__What is being asked__:
Look through the records and copy every line in which "computer" appears.

Input for this task Block Start

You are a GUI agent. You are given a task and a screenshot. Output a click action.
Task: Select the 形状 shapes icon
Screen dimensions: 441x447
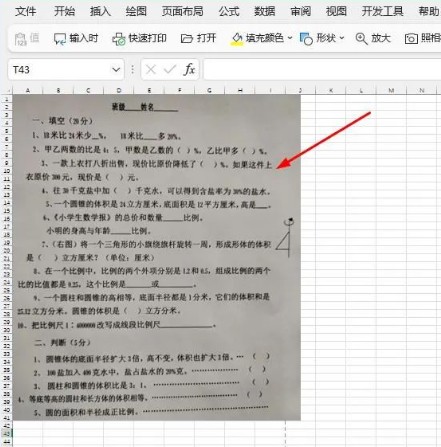[x=306, y=39]
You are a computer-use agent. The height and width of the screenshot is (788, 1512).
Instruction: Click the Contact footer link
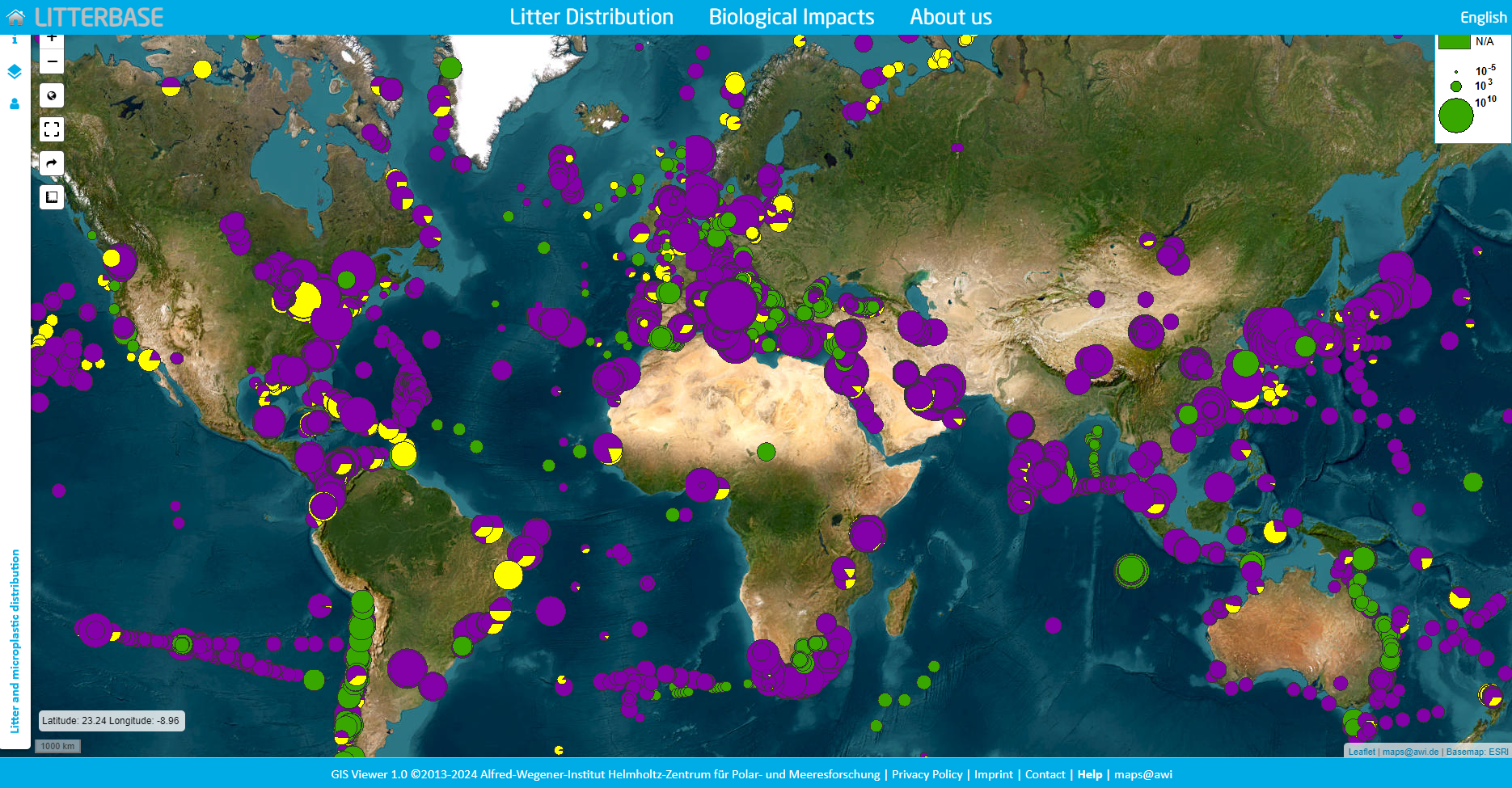click(1045, 774)
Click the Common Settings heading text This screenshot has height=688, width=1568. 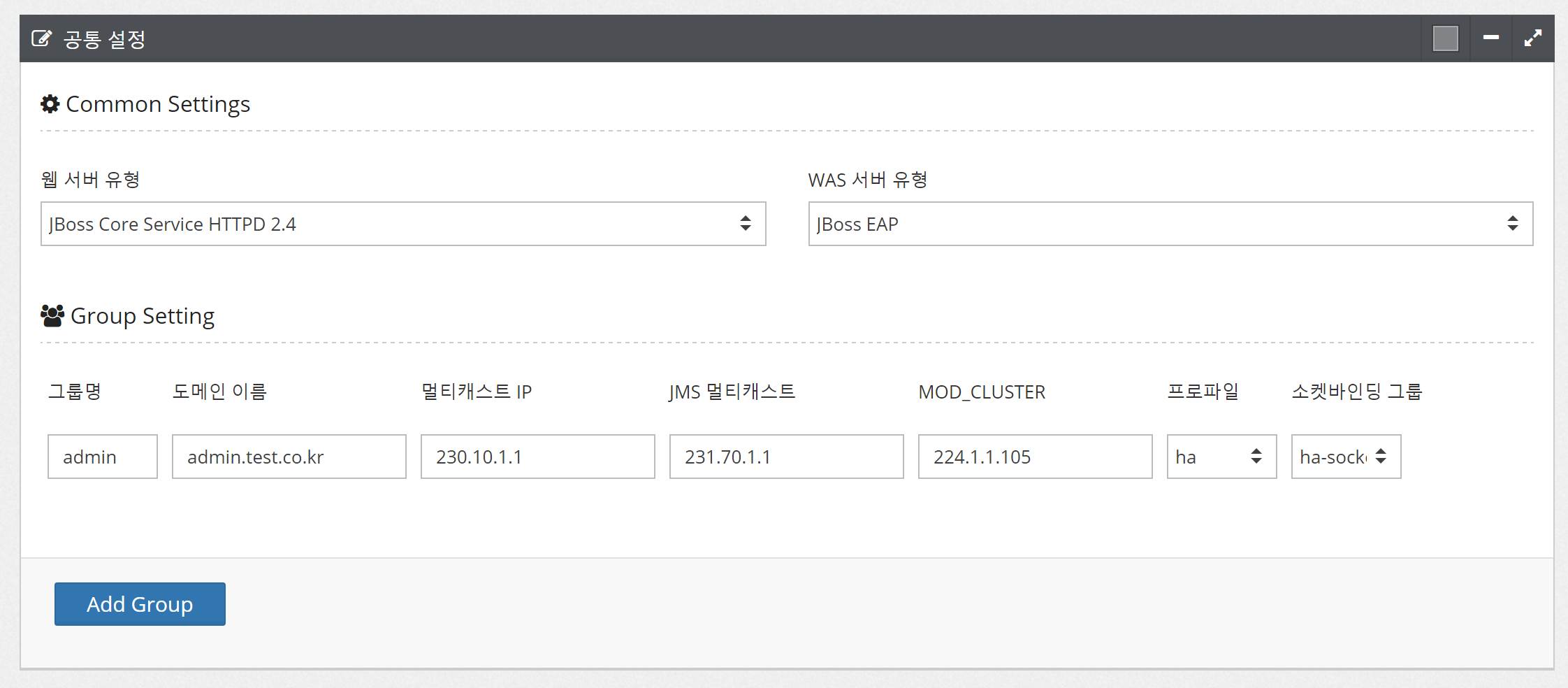coord(158,104)
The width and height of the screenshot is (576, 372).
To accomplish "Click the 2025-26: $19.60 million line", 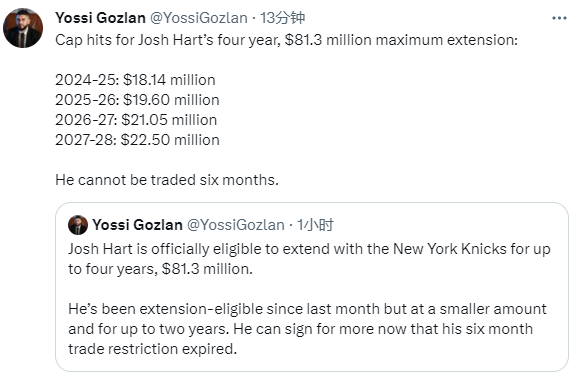I will [x=137, y=100].
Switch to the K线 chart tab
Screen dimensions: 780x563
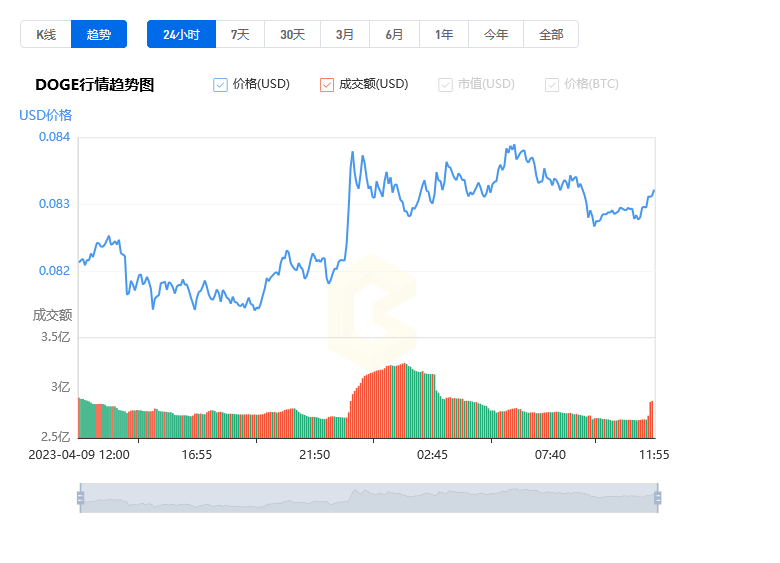coord(46,34)
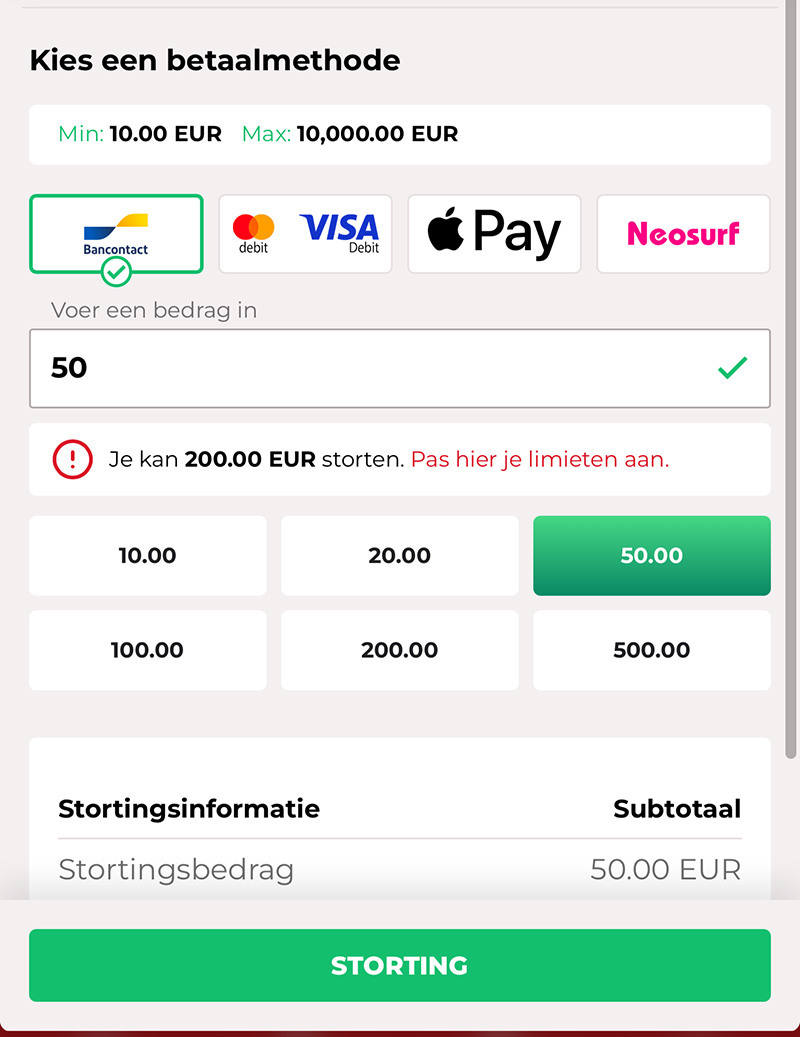Viewport: 800px width, 1037px height.
Task: Select the Bancontact payment method
Action: (116, 232)
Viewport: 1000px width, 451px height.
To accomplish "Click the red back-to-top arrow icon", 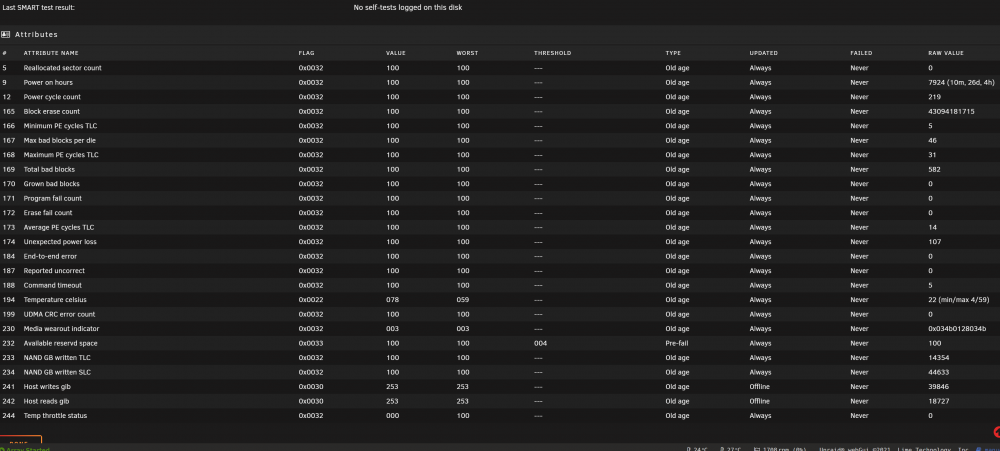I will [x=997, y=433].
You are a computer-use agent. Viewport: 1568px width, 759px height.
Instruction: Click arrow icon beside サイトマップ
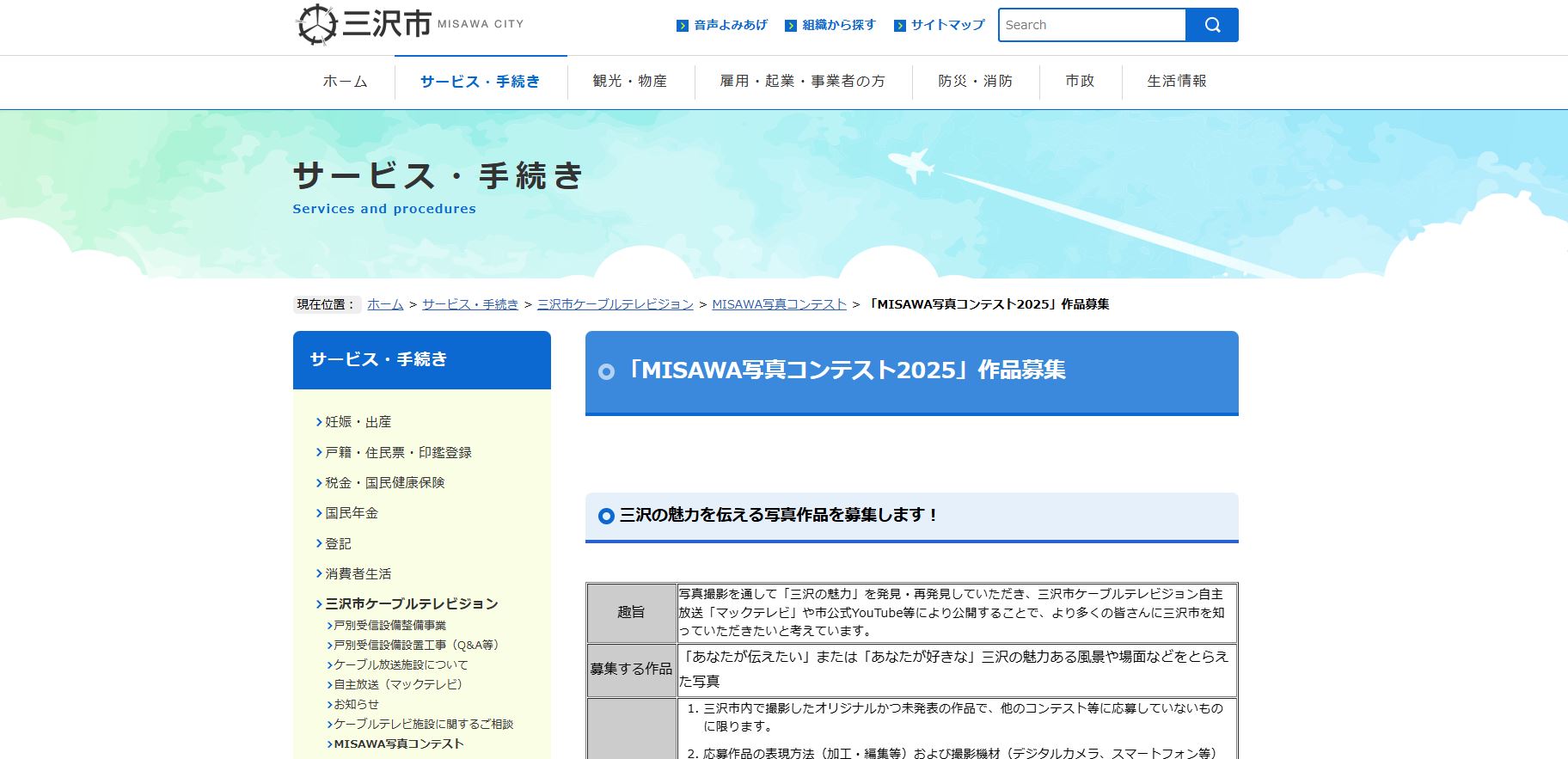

Input for this task Block End

__Written response__:
You are a computer-use agent. The height and width of the screenshot is (788, 1512).
You are a computer-use agent. Viewport: 1568px width, 759px height.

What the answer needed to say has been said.